→ Excerpted records:
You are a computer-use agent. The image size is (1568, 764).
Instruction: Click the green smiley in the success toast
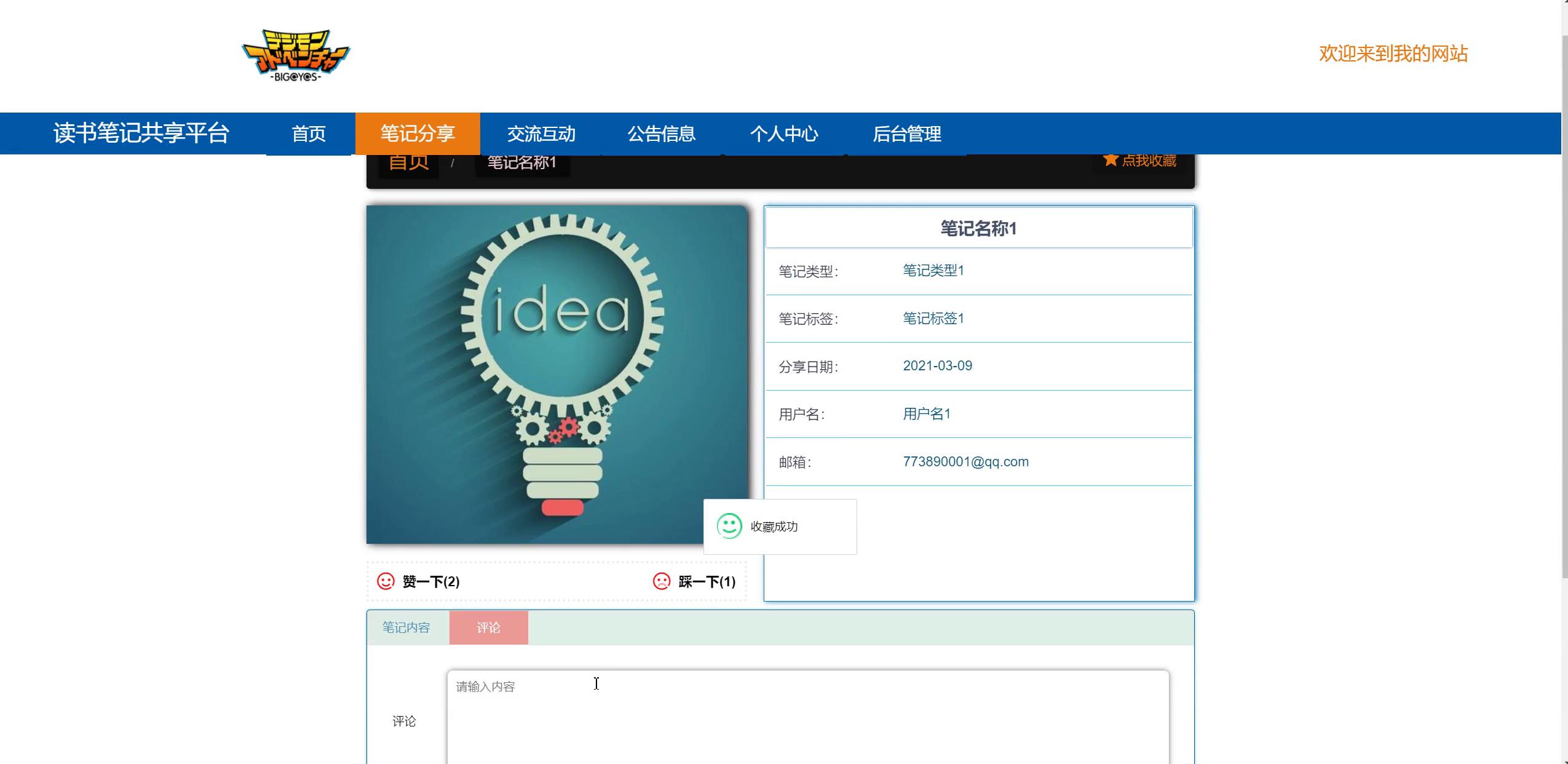click(x=729, y=527)
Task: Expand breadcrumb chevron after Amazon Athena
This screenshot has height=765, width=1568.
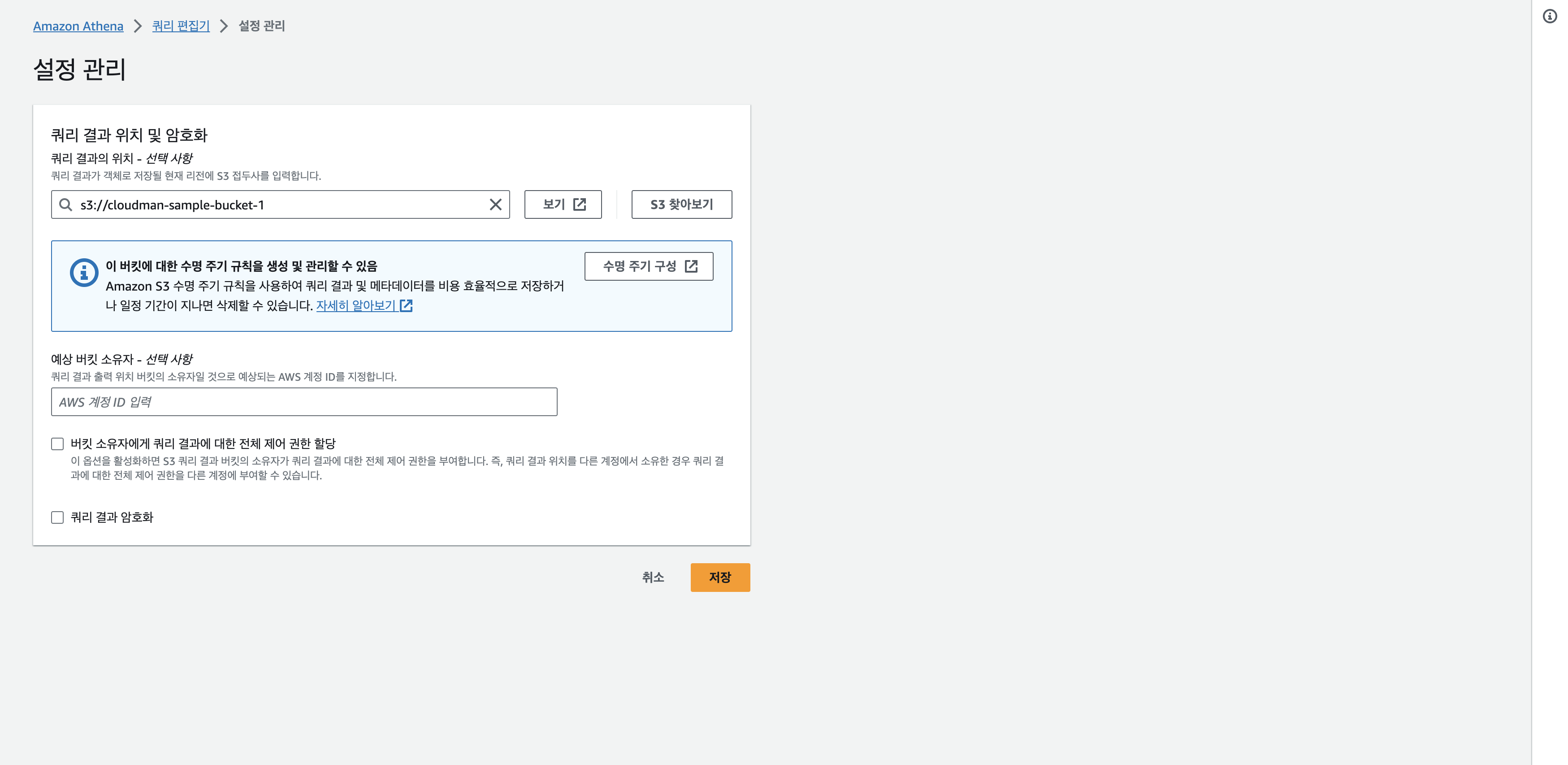Action: [138, 26]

→ What you should do: Omit the pictures, then quote the rest of the material above exactly.

→ Response to this exercise:
You are a computer-use agent. The image size is (1568, 764).
Instruction: Click the green smiley in the success toast
click(x=729, y=527)
Task: Expand breadcrumb chevron after Amazon Athena
This screenshot has height=765, width=1568.
Action: [138, 26]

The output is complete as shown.